Saved data entries
★ ★ ★ ★ ★ ★ ★

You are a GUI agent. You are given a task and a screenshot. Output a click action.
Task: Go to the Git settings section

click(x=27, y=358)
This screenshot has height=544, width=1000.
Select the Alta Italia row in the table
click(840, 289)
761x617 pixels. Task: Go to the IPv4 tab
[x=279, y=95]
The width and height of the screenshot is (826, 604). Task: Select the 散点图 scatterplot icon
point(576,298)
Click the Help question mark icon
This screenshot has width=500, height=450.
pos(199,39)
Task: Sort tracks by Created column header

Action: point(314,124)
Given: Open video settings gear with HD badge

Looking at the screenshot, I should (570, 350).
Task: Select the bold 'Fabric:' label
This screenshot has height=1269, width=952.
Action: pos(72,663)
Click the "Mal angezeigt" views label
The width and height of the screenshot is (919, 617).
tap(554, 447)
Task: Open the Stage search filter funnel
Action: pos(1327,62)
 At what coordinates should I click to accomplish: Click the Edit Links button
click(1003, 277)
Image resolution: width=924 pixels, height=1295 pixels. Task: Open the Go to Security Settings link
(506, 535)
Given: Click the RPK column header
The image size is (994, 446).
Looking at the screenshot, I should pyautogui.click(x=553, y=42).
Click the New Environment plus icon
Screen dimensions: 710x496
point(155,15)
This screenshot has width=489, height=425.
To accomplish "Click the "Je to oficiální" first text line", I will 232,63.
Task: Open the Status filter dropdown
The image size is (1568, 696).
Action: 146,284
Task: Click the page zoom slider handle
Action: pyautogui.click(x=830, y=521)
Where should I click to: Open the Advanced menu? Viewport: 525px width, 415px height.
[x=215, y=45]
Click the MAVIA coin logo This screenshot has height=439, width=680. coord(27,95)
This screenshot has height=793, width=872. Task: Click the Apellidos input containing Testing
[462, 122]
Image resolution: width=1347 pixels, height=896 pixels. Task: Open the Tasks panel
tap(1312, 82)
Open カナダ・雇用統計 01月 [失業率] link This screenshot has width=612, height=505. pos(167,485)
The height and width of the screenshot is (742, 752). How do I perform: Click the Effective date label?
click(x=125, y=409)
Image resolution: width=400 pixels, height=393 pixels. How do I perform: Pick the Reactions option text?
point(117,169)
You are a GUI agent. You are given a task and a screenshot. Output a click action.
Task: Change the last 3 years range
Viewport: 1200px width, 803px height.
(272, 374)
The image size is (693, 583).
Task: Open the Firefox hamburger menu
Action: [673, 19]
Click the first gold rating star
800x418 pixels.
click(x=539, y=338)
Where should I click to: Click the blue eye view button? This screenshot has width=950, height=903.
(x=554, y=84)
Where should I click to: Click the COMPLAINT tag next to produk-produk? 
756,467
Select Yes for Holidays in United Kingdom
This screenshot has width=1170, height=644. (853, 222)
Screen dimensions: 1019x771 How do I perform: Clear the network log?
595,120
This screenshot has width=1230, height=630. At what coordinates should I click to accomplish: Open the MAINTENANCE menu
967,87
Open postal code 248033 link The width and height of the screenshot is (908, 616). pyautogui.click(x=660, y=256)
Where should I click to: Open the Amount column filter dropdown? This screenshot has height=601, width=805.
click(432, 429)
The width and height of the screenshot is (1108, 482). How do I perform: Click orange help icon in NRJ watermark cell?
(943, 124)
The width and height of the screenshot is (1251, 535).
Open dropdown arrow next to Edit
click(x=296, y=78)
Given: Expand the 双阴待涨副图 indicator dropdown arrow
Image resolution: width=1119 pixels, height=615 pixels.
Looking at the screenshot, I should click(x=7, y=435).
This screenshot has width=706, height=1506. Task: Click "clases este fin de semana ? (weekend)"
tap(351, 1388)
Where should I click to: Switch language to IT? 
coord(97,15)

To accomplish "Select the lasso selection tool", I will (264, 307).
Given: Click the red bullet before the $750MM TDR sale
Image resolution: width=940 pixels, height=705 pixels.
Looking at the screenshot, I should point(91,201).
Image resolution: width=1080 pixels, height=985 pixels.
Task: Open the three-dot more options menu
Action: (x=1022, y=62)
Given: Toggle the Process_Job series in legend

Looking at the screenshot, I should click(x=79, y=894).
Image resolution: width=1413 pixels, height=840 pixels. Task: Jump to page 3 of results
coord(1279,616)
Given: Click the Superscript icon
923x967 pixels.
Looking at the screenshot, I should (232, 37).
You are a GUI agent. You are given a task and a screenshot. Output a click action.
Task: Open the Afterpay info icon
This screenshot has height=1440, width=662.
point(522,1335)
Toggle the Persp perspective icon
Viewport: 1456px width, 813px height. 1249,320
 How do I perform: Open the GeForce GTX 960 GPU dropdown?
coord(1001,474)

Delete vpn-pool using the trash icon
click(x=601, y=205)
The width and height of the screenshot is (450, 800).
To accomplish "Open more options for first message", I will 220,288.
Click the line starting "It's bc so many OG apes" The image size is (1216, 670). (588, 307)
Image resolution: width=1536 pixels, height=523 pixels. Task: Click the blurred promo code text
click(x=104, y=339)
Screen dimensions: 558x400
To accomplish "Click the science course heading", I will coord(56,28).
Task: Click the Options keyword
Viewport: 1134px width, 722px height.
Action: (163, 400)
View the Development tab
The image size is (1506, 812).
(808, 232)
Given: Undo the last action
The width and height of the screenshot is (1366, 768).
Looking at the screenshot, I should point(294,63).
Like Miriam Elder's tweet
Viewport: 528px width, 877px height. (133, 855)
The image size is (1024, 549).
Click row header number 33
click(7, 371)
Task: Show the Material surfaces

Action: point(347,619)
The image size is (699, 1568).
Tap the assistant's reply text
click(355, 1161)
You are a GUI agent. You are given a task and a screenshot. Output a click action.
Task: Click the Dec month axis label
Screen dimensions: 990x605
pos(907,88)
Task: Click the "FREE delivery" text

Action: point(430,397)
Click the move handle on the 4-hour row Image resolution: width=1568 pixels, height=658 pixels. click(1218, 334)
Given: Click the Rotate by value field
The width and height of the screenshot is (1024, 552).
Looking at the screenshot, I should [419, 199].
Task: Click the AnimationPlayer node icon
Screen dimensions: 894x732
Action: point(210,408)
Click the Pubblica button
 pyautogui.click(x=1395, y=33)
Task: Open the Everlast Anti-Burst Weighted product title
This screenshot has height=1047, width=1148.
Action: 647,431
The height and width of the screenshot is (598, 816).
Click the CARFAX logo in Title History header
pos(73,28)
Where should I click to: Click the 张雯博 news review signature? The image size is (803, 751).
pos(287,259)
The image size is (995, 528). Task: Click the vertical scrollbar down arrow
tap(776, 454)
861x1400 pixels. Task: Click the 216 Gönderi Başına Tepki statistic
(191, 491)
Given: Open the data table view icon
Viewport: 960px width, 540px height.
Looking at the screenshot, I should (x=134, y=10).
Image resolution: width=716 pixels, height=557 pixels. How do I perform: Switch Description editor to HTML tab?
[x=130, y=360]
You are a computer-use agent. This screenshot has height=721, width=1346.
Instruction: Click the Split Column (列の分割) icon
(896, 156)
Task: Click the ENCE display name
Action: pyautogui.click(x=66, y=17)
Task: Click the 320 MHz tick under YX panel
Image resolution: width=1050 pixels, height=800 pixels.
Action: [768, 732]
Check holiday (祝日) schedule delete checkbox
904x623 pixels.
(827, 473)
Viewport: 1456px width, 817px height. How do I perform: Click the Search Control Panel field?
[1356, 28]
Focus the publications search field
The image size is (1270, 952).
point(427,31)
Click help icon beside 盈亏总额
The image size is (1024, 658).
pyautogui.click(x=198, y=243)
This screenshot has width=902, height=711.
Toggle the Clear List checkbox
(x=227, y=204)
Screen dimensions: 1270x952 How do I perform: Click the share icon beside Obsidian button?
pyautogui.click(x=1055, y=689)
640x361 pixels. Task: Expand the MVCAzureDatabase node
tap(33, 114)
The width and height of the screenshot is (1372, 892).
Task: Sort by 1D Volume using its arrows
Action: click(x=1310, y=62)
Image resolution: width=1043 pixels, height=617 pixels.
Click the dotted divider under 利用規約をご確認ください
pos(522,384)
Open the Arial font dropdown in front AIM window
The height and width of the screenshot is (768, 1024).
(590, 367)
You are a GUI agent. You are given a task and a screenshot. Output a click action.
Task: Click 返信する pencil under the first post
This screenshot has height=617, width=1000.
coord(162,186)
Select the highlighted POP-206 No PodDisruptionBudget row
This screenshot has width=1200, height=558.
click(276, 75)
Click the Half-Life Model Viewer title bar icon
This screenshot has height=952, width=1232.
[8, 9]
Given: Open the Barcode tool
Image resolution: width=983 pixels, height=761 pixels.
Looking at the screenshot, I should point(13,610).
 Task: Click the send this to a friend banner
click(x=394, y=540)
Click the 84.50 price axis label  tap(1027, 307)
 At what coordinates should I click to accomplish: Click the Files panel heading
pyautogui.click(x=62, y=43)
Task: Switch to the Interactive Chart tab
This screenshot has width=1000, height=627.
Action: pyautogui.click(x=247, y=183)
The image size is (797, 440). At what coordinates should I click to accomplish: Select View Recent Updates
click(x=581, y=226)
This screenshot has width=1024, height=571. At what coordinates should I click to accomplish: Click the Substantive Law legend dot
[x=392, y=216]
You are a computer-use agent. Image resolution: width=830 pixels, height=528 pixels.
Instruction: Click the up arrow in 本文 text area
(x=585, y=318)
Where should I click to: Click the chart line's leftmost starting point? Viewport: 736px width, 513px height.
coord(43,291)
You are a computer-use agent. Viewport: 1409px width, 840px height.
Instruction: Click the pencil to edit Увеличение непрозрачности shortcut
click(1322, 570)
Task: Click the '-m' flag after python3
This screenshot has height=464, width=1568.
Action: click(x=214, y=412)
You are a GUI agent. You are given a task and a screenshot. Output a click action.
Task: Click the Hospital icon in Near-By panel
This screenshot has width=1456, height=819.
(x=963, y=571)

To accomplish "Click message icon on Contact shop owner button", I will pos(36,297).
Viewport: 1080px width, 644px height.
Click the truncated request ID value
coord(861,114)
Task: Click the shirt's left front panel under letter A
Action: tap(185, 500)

★ ★ ★ ★ ★ ★ ★

__Your task__: Quote the data above from the line containing "Given: Open the Barcode tool" to the line containing "You are a computer-use agent. Image", inclusive, and stop.

__Response area__:
Given: Open the Barcode tool
Image resolution: width=983 pixels, height=761 pixels.
Looking at the screenshot, I should point(13,610).
 Task: Click the send this to a friend banner
click(x=394, y=540)
Click the 84.50 price axis label  tap(1027, 307)
 At what coordinates should I click to accomplish: Click the Files panel heading
pyautogui.click(x=62, y=43)
Task: Switch to the Interactive Chart tab
This screenshot has width=1000, height=627.
Action: pyautogui.click(x=247, y=183)
The image size is (797, 440). At what coordinates should I click to accomplish: Select View Recent Updates
click(x=581, y=226)
This screenshot has width=1024, height=571. At what coordinates should I click to accomplish: Click the Substantive Law legend dot
[x=392, y=216]
You are a computer-use agent. Image resolution: width=830 pixels, height=528 pixels.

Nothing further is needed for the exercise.